Foi vítima de abusos sexuais duas vezes?
Sim. Quando, naquela altura, nem sabia o que aquilo era. Daí que não fosse passível de falar.
E eram outros tempos...
Sim, foi há 50 e não sei quantos anos.
Foi abusada por pessoas que conhecia?
Sim. Um amigo da família, de toda a vida, e um primo afastado.
E nunca contou a quem quer que fosse?
Não. Até este momento.
Como se vivem tantos anos em silêncio?
Com vergonha. É tão estúpido... Uma pessoa está a ver qualquer uma das milhentas notícias que aparecem e olha aqueles milhentos casos que vão a tribunal e saem de lá com penas suspensas. Tenho sempre vontade que alguém ensine o juiz ou a juíza o que isto realmente significa. É óbvio que nenhuma daquelas crianças merece ter vergonha. Deve ser, exatamente, o contrário.
Naquela altura, teve noção daquilo por que estava a passar?

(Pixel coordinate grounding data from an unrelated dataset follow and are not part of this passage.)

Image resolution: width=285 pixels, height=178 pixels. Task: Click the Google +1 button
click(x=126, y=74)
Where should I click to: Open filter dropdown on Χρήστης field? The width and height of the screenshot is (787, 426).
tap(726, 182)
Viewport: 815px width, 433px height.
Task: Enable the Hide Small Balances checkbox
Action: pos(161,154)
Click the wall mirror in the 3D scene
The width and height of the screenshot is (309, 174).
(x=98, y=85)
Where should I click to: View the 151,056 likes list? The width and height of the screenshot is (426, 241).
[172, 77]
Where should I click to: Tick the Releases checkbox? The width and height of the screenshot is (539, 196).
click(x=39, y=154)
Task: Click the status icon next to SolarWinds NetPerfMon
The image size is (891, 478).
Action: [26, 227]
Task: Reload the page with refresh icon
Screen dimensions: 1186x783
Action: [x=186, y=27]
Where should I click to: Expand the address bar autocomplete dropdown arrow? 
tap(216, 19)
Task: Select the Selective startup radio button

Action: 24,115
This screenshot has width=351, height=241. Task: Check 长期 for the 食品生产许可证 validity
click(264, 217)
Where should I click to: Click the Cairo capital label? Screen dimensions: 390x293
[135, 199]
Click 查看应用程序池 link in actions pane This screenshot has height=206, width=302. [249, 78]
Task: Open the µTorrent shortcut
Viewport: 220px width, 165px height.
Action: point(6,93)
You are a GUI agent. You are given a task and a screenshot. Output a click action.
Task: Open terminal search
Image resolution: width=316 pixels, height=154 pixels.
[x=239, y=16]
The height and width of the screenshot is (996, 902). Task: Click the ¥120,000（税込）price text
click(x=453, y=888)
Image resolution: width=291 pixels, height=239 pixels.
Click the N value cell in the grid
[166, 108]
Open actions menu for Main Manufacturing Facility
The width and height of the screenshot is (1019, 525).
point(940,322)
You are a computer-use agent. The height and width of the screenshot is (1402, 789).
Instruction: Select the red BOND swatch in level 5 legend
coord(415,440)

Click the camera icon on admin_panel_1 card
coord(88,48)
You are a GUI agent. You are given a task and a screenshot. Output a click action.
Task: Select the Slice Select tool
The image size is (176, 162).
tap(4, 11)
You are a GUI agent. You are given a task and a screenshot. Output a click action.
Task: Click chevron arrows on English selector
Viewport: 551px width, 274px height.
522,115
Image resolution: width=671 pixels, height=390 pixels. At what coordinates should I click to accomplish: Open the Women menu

Ou só mais tarde?
Tive a noção de que aquilo não era normal e que não queria aquilo. Mais do que isto, é muito difícil para perceber.
E isso não causou traumas na relação com outros homens?
Tocou num ponto importantíssimo, que é abordado no livro. Sem isto que acabo de explicar, que nunca tinha dito, não faz sentido o resto da minha vida. Por mais que eu quisesse não falar disto. Preferia não ter falado e não passar por esta dor enorme, com uma sensação de conspurcação, de que ninguém me defendeu. E a verdade é que ninguém me pôde defender, porque ninguém sabia. Eram conceitos que nem sequer havia. Não me lembro sequer de alguma vez ter ouvido falar sobre isso. Até muito tarde. Até mesmo muito tarde. Já era casada e mãe de filhos.
Sente que resolveu esta questão dentro de si?
Não. Acho que qualquer criança que é molestada é uma criança que perdeu a vida, a inocência, os sonhos, uma data de coisas... Só mais tarde, quando fiz psicanálise, percebi que aqueles pesadelos que tinha recorrentemente eram verdade.
Era isso que ia perguntar-lhe: procurou ajuda?
Achava que tinha pesadelos, como todos têm pesadelos de muita coisa... Uma vez destapado... A partir daí, vêm os sons, a textura da roupa... Vem tudo em catadupa. E isso é que deu origem a que eu, a seguir, tivesse ataques de epilepsia e tivesse ido para uma clínica fazer uma cura de sono.
Isso já com que idade?
A Inês tinha nove anos. Portanto, foi há 31 anos.